Last year in a rare moment of togetherness we were stretched out across his bed, staring at the ceiling, when I said, “Remember when we used to have read-aloud marathons? And we read all the Junie B. Jones books? And then Weird School?”
“Yeah,” my son said. “And I’d eat potato chips and ketchup?”
“I miss those days, don’t you?” I said. He mumbled something (let’s pretend it was ‘yes’) then escaped to play a video game with friends. And the moment was gone, like a spark in the night.

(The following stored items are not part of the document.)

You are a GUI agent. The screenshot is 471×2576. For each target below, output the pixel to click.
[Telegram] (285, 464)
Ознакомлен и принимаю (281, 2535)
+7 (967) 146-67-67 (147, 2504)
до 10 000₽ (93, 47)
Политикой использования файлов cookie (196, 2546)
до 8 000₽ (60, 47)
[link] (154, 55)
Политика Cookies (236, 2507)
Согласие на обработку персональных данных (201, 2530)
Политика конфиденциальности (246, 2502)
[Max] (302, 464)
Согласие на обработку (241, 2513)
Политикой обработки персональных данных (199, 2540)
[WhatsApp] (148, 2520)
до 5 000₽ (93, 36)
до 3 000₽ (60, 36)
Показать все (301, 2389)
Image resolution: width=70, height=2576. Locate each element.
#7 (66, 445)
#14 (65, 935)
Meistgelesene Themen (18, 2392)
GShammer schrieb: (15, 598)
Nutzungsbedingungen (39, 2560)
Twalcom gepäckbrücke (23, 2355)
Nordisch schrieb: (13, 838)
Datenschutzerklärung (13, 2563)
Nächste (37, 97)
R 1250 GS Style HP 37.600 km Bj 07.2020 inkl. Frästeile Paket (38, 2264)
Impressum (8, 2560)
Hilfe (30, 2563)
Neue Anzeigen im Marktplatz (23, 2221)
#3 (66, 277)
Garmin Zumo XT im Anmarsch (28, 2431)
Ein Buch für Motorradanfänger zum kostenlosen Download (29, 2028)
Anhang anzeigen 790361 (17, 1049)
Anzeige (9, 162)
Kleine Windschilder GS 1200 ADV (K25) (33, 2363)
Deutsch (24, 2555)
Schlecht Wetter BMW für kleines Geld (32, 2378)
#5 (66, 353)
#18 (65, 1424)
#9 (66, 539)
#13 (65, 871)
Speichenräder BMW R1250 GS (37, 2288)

Or so I thought. A week later, on the first night of Hanukah, I found a gift waiting for me. It was wrapped as only my son Ari would, so crooked and crumpled that I thought maybe my husband had taught the dog to wrap. When I opened it I found a book with a tiny post-it on the front that said, “I’ll explain.” And then Ari said, “Mom, remember when we were talking about the read-aloud days? And you said you missed that so much? I found this book on my shelf and I haven’t read it yet. So I thought maybe you could read it to me over break.”
For awhile we got back into reading together. But mostly we don’t. He rolls his eyes and disappears into his room when I suggest it. I tell myself I’ll find the perfect book, maybe a mystery or something funny that doesn’t embarrass both of us, but I never do. Another month goes by and he’s off on his bike, off to wherever he goes, that place of growing up and finding his own fun.
He goes out and probably never thinks about books. Or home. Off to that place of secrets where I’ll never know him. But I’ll always have my read-aloud heart.